== EXERCISE INPUT ==
○ ○ ○ ○ ○

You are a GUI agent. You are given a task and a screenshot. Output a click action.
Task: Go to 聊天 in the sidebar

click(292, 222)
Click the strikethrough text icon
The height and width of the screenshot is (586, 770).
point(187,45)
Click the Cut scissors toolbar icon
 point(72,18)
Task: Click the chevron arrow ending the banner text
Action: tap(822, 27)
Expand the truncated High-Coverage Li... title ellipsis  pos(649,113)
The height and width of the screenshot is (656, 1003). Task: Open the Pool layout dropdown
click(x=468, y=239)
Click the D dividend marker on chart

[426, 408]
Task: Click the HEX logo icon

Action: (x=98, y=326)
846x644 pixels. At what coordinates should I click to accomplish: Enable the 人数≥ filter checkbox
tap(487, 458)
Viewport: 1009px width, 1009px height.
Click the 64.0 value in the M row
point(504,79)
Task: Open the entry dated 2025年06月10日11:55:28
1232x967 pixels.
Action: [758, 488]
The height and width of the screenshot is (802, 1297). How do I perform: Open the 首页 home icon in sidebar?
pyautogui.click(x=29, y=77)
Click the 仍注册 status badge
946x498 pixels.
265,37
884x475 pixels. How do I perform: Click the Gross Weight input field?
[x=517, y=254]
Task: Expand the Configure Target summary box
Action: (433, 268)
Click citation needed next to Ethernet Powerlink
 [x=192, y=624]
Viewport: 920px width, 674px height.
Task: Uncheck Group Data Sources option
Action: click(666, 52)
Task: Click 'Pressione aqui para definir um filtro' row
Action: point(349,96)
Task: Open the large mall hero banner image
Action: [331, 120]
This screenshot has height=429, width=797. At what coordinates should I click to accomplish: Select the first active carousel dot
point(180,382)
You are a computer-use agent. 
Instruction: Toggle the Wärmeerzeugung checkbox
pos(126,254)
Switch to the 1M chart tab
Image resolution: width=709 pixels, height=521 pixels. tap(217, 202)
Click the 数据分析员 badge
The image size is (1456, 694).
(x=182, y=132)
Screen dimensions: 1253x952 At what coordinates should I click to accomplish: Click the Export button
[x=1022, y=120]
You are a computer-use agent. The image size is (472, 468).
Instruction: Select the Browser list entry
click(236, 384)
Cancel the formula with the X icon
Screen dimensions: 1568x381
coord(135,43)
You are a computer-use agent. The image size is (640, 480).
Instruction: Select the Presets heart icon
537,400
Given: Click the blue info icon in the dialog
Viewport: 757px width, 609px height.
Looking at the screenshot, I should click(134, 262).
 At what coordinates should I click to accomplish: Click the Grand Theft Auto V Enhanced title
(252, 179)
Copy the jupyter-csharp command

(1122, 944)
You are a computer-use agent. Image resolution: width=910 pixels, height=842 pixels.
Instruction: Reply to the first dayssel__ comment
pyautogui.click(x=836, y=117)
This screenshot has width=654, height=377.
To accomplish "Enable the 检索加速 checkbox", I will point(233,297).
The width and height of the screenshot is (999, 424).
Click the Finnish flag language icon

○ ○ ○ ○ ○

Copy out every item above line for line, with no changes.

You are a GUI agent. You are given a task and a screenshot. Output a click action.
Task: Go to 聊天 in the sidebar

click(292, 222)
Click the strikethrough text icon
The height and width of the screenshot is (586, 770).
point(187,45)
Click the Cut scissors toolbar icon
 point(72,18)
Task: Click the chevron arrow ending the banner text
Action: tap(822, 27)
Expand the truncated High-Coverage Li... title ellipsis  pos(649,113)
The height and width of the screenshot is (656, 1003). Task: Open the Pool layout dropdown
click(x=468, y=239)
Click the D dividend marker on chart

[426, 408]
Task: Click the HEX logo icon

Action: (x=98, y=326)
846x644 pixels. At what coordinates should I click to accomplish: Enable the 人数≥ filter checkbox
tap(487, 458)
Viewport: 1009px width, 1009px height.
Click the 64.0 value in the M row
point(504,79)
Task: Open the entry dated 2025年06月10日11:55:28
1232x967 pixels.
Action: [758, 488]
The height and width of the screenshot is (802, 1297). How do I perform: Open the 首页 home icon in sidebar?
pyautogui.click(x=29, y=77)
Click the 仍注册 status badge
946x498 pixels.
265,37
884x475 pixels. How do I perform: Click the Gross Weight input field?
[x=517, y=254]
Task: Expand the Configure Target summary box
Action: (433, 268)
Click citation needed next to Ethernet Powerlink
 [x=192, y=624]
Viewport: 920px width, 674px height.
Task: Uncheck Group Data Sources option
Action: click(666, 52)
Task: Click 'Pressione aqui para definir um filtro' row
Action: point(349,96)
Task: Open the large mall hero banner image
Action: [331, 120]
This screenshot has height=429, width=797. At what coordinates should I click to accomplish: Select the first active carousel dot
point(180,382)
You are a computer-use agent. 
Instruction: Toggle the Wärmeerzeugung checkbox
pos(126,254)
Switch to the 1M chart tab
Image resolution: width=709 pixels, height=521 pixels. tap(217, 202)
Click the 数据分析员 badge
The image size is (1456, 694).
(x=182, y=132)
Screen dimensions: 1253x952 At what coordinates should I click to accomplish: Click the Export button
[x=1022, y=120]
You are a computer-use agent. The image size is (472, 468).
Instruction: Select the Browser list entry
click(236, 384)
Cancel the formula with the X icon
Screen dimensions: 1568x381
coord(135,43)
You are a computer-use agent. The image size is (640, 480).
Instruction: Select the Presets heart icon
537,400
Given: Click the blue info icon in the dialog
Viewport: 757px width, 609px height.
Looking at the screenshot, I should click(134, 262).
 At what coordinates should I click to accomplish: Click the Grand Theft Auto V Enhanced title
(252, 179)
Copy the jupyter-csharp command

(1122, 944)
You are a computer-use agent. Image resolution: width=910 pixels, height=842 pixels.
Instruction: Reply to the first dayssel__ comment
pyautogui.click(x=836, y=117)
This screenshot has width=654, height=377.
To accomplish "Enable the 检索加速 checkbox", I will point(233,297).
The width and height of the screenshot is (999, 424).
Click the Finnish flag language icon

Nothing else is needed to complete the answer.